Manfred credits his ILR education and Samuel Bacharach, McKelvey-Grant Professor and director of the Institute for Workplace Studies and Smithers Institute, for shaping his outlook on leadership.

“Leadership is more than vision and goals,” Manfred said at The Pierre, a Manhattan hotel where nearly 400 guests gathered for the event.

“Don’t get me wrong. A vision and clearly articulated goals are important.”

“But, to be successful, particularly in the unique environment of professional sports, a leader needs political skills to secure goals within an organization and to convince various constituencies that achieving the organization’s goals is actually good for them.”

Before presenting the Alpern Award, Kevin Hallock, ILR’s Kenneth F. Kahn Dean and its Joseph R. Rich '80 Professor of Economics and Human Resource Studies, read a quote by Dolgen on the importance of Cornell in his life.

“It hadn’t occurred to me before I went to Cornell that everything was possible,” Hallock read. “If I compete and thrive here, I could compete and thrive anywhere.”

Dolgen’s daughter, Tamar Dolgen A&S ’93, accepted the award on behalf of her father, who was unable to attend the event.

She described how Cornell transformed her father’s life after arriving in Ithaca on a scholarship.

“He excelled at ILR because he devours books and thrives on debate,” Tamar Dolgen said. “He says he knows a little about a lot of things, but the truth is that he knows a lot about a lot because he reads and remembers everything.”

Jonathan Dolgen went on to have a career in the television and movie business, and to support ILR and Cornell in many ways.

“He was exceptional at giving back to Cornell and the community,” Tamar Dolgen said.

“My parents and my grandparents felt that it was an obligation whether they were ‘back then’ [and] did not have a lot of money, or when they excelled at being charitable.
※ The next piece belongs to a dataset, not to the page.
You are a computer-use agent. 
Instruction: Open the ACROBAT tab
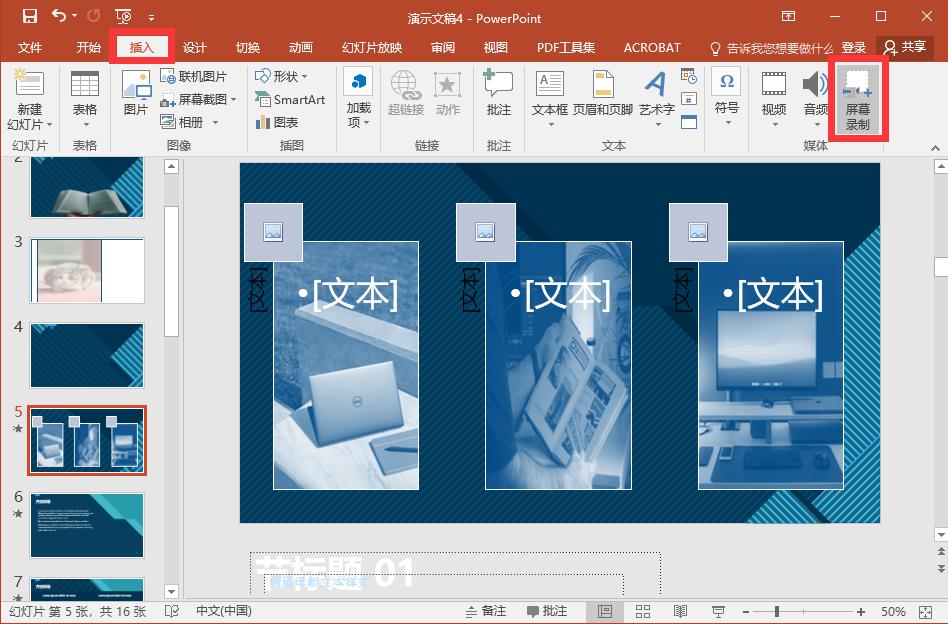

My dad says he always tries to pay back because we now seem paid for.”

From April 1994 to July 2004, Dolgen served as the chairman and chief executive officer of the Viacom Entertainment Group, where his work included motion picture production and distribution, television production and distribution, and publishing.

He is now principal and senior consultant at Wood River Ventures, LLC, and has been a private investor since 2004.